Based on published figures from analogous programmes, a commercially procured 8-satellite SAR constellation in 500–600 km SSO costs approximately $180–250 million to build and launch, with annual operations (ground segment, data processing, licensing) of $15–25 million. This compares favourably with a single cable repair expedition, which runs $30–60 million, and the economic disruption from a successful cable cut, which World Bank estimates at $1.5–3 billion per major incident.
How do we handle the data volume from continuous maritime surveillance — do we need a dedicated ground segment?
A modern 8–12 satellite SAR constellation generates 200–600 GB of raw data per day depending on acquisition mode. On-board edge processing (change detection, vessel detection algorithms) can reduce downlink volume by 80–90% before the data reaches the ground. A sovereign ground station, ideally with polar-region access for high-inclination SSO, allows tasking turnaround below 90 minutes. Alternatively, commercial ground networks (AWS Ground Station, KSAT) can be contracted as a backup, though this reintroduces third-party dependency the sovereignty architecture is designed to eliminate.
Can satellite surveillance alone prevent cable cuts, or is it purely a forensic and attribution tool?

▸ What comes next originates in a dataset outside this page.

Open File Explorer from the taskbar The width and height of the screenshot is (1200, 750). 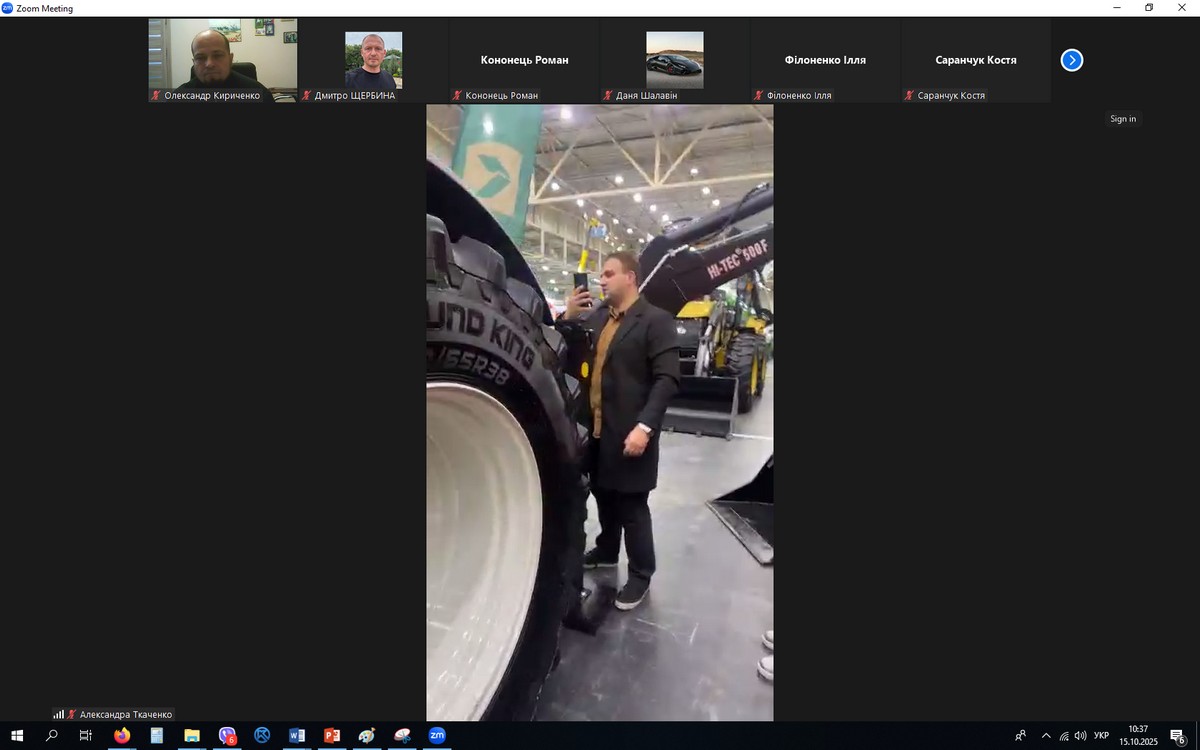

Honest answer: prevention requires deterrence, and deterrence requires credible, rapid response. Satellite surveillance enables three preventive mechanisms — early warning to naval assets, AIS-correlated diplomatic demarches against vessels from flagged states, and public or classified attribution reports that raise the political cost of repeat incidents. It is not a physical barrier. Paired with designated naval patrol corridors in high-risk zones (e.g. the Strait of Hormuz cable crossings, the Baltic approach routes), satellite cueing converts a reactive posture into a proactive one.